## Exercise directions
Select all lines holding the word "agent" from the entries that follow.

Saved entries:
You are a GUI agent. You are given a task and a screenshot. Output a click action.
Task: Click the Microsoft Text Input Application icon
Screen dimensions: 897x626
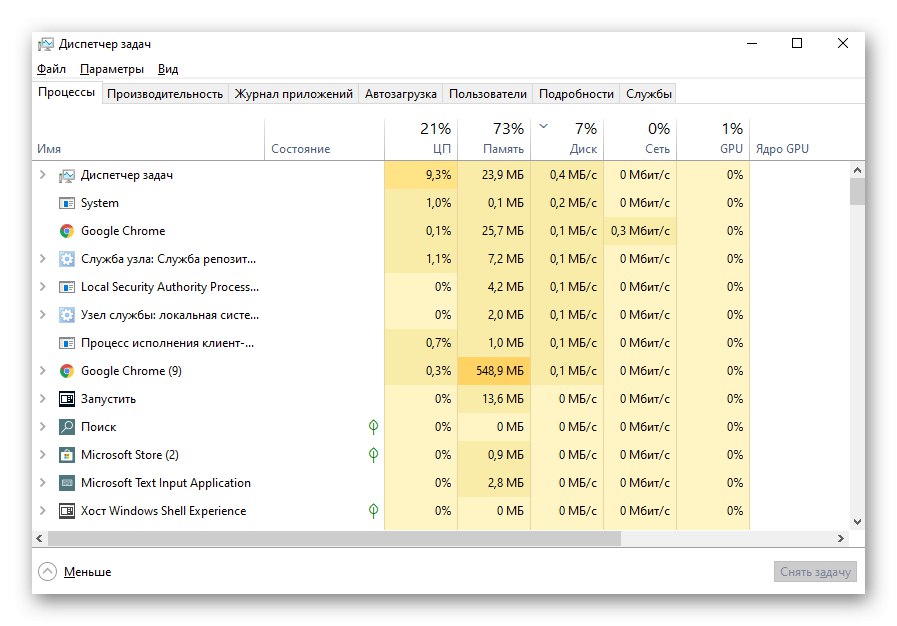pyautogui.click(x=65, y=482)
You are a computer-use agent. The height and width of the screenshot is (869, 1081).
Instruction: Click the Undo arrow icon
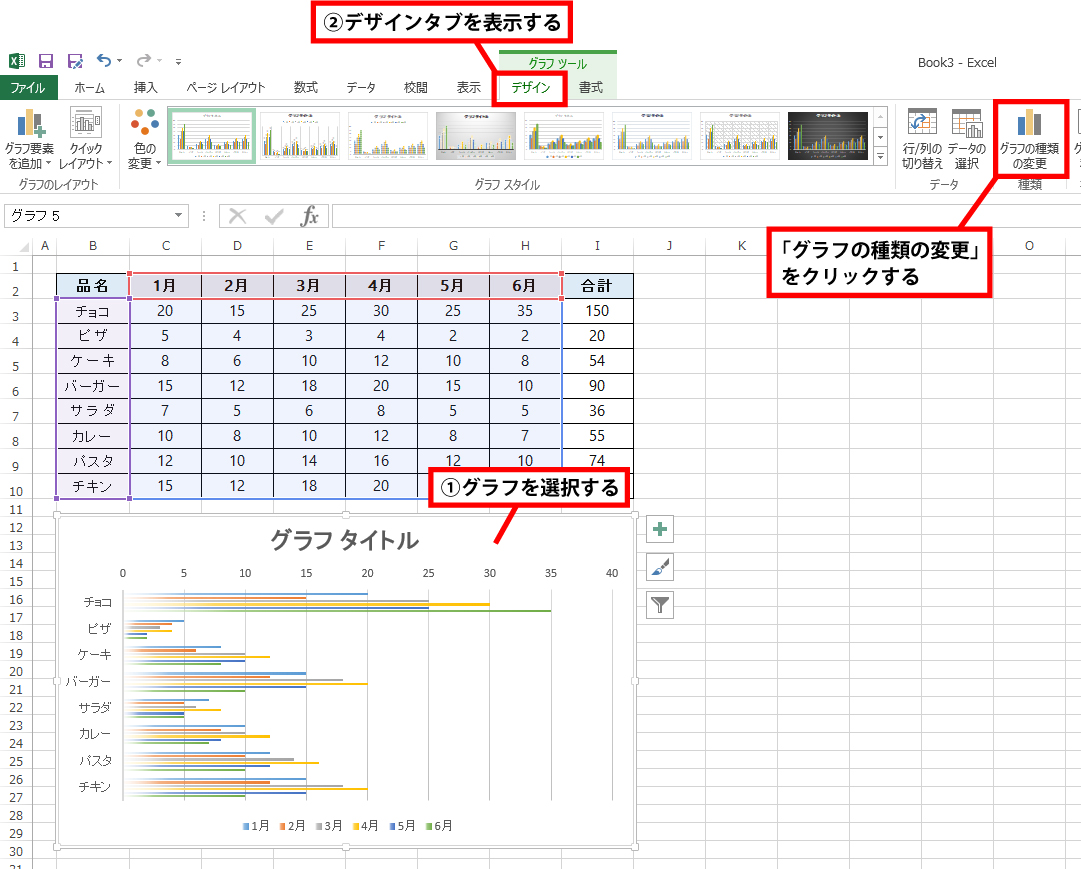pyautogui.click(x=105, y=61)
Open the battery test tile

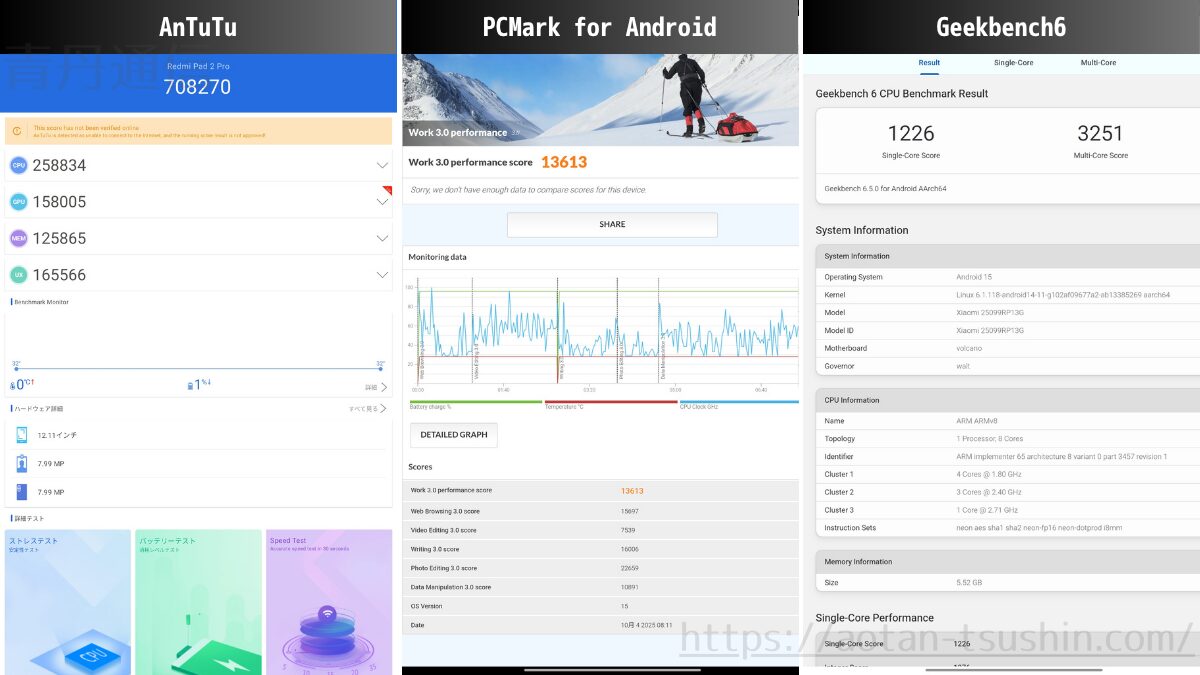[198, 600]
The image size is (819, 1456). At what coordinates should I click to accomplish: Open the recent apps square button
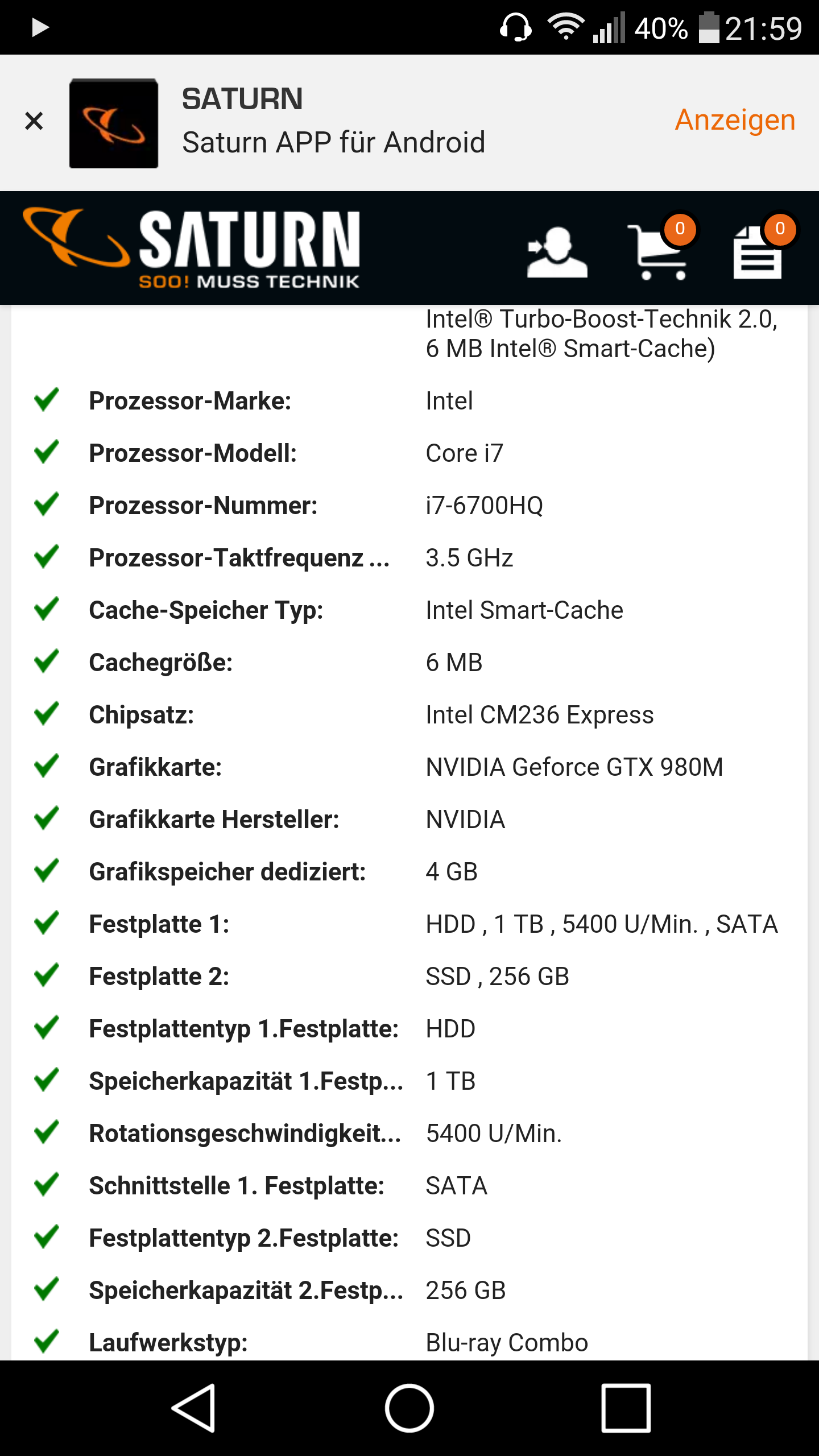point(626,1408)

## Solution to this exercise
You are a GUI agent. You are given a task and a screenshot. Output a click action.
You are a computer-use agent. The height and width of the screenshot is (869, 1081).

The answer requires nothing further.